Oggi il destino della fabbrica, venduta alla multinazionale Arcelor Mittal, e con essa dell’intera città, è in bilico. Ciò che è rimasto costante è il conflitto tra due diritti che mai dovrebbero essere contrapposti: il diritto al lavoro e il diritto alla salute. Nel libro inchiesta La fabbrica. Memoria e narrazioni nella Taranto (post)industriale pubblicato da Marta Vignola nel 2017, è testimoniata l’esistenza di una narrazione condivisa tra i cittadini di Taranto, una narrazione che è divenuta memoria condivisa: la città si sente tradita dalla «retorica sviluppista», che ha lasciato soltanto «un’identità ferita e resa fragile ma anche pienamente consapevole dei danni che un modello di sviluppo ha prodotto sui propri corpi».
Il 24 gennaio 2019 si è pronunciata sul caso Ilva anche la Corte europea per i diritti dell’uomo, a seguito di un ricorso presentato da oltre centosessanta cittadini di Taranto: l’esposto lamentava la violazione degli artt. 2, 8 e 13 della Convenzione europea per i diritti dell’uomo, che tutelano rispettivamente il diritto alla vita, il rispetto della vita privata e il diritto a un ricorso efficace. La CEDU ha ravvisato la violazione degli articoli 8 e 13: la Corte ha ritenuto all’unanimità che le autorità italiane non abbiano saputo individuare un giusto bilanciamento tra il diritto dei singoli a una vita salubre e quello generale alla produzione e allo sviluppo economico.
Chi sceglie di lavorare nel siderurgico sa che andrà incontro con ogni probabilità a danni gravissimi per la propria salute, ma allo stesso tempo sa che non vi sono alternative se non si vuole abbandonare la propria terra. Il regista Michele Riondino ha in questo senso evidenziato un atteggiamento paradossale in alcuni gruppi di lavoratori del siderurgico: «Ci sono ancora operai che dicono che se chiude l’azienda morirebbero di fame […]. Il film è la mia feroce critica nei confronti di una classe operaia che preferisce schierarsi dalla parte del più forte, del carnefice, piuttosto che gridare al mondo intero di essere la parte lesa, la parte debole di questa società. Molti tarantini vivono ancora all’ombra di questa utopia».

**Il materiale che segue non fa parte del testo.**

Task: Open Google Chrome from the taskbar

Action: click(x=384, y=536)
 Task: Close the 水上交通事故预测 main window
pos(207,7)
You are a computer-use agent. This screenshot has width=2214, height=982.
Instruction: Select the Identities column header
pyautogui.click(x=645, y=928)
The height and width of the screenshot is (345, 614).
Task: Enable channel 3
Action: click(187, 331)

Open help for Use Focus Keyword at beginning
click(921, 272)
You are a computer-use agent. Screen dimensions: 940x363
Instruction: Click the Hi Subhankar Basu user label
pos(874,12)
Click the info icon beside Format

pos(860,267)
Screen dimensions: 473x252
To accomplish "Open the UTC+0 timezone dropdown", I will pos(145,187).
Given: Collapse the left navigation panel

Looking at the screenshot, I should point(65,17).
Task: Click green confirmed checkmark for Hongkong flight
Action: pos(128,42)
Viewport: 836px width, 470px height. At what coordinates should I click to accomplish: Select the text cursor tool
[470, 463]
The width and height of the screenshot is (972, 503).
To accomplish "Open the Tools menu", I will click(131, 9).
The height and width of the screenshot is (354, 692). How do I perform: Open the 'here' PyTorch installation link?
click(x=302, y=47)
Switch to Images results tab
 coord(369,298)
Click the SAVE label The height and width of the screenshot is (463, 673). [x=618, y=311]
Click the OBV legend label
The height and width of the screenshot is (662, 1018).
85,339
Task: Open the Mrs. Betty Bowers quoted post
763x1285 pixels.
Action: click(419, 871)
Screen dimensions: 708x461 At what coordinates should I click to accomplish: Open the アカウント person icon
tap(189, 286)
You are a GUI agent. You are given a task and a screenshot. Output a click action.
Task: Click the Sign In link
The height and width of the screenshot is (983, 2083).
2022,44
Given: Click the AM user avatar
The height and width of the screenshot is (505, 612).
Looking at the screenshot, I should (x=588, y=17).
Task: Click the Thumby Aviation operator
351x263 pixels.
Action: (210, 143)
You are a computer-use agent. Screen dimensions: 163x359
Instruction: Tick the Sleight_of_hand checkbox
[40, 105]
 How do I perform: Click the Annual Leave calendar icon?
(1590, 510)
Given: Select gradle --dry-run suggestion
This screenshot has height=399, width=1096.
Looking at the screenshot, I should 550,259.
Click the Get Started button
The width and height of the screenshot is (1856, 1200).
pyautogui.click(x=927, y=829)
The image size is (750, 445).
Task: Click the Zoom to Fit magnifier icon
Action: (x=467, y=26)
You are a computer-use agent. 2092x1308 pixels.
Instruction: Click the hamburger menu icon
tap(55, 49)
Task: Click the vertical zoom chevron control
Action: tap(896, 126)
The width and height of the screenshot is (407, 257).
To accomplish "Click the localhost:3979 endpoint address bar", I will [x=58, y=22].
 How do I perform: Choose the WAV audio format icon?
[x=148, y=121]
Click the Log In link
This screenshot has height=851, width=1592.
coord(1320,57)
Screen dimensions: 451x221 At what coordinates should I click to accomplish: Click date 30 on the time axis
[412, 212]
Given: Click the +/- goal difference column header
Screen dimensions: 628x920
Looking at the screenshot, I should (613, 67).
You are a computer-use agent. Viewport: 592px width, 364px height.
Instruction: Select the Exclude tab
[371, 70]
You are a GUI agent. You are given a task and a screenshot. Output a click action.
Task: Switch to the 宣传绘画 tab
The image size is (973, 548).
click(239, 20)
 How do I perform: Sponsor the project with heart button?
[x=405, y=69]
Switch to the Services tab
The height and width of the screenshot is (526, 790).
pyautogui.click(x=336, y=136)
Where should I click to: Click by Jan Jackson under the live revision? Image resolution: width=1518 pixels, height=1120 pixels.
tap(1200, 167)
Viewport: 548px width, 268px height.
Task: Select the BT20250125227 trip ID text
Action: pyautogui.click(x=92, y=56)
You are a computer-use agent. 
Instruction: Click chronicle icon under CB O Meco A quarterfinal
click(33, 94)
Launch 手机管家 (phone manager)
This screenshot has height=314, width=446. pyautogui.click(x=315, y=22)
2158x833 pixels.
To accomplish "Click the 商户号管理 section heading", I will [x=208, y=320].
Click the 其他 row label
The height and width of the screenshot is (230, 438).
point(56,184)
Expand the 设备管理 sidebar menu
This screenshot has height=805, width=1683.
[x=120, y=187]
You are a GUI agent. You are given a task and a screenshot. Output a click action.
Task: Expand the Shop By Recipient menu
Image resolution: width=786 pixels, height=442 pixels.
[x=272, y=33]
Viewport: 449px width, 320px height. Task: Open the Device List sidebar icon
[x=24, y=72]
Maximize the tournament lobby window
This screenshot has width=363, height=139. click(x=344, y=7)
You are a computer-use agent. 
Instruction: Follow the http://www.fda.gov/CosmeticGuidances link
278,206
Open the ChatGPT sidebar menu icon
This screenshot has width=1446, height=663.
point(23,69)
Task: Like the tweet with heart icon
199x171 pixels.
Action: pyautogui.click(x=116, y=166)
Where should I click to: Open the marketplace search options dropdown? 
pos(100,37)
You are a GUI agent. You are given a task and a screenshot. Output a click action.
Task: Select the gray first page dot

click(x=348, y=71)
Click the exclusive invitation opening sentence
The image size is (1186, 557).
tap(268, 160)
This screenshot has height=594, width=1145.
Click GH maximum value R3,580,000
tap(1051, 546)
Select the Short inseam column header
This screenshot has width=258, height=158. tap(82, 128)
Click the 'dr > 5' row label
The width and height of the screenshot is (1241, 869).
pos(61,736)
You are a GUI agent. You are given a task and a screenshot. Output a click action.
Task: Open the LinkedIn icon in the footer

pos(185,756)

La comunità tarantina appare dunque spaccata, frustrata, ogni suo tentativo di azione politica dal basso è naufragato, come nel caso del movimento ambientalista “Alta Marea”. In questo scenario l’emigrazione appare come la manifestazione di una brutta ferita: dal Censimento permanente della popolazione pugliese al 31 ottobre 2021, pubblicato dall’ISTAT lo scorso autunno, emerge che la provincia di Taranto ha perso il 4,2% della popolazione, cioè 24757 abitanti. Quella di Taranto è inoltre la provincia, assieme a Lecce, con il più alto tasso di mortalità dell’intera regione, raggiungendo il valore del 12,3 per mille.
Se c’è una speranza per questa città, essa non può che passare per una totale revisione del paradigma per cui è necessario scegliere tra sviluppo economico e qualità della vita delle persone.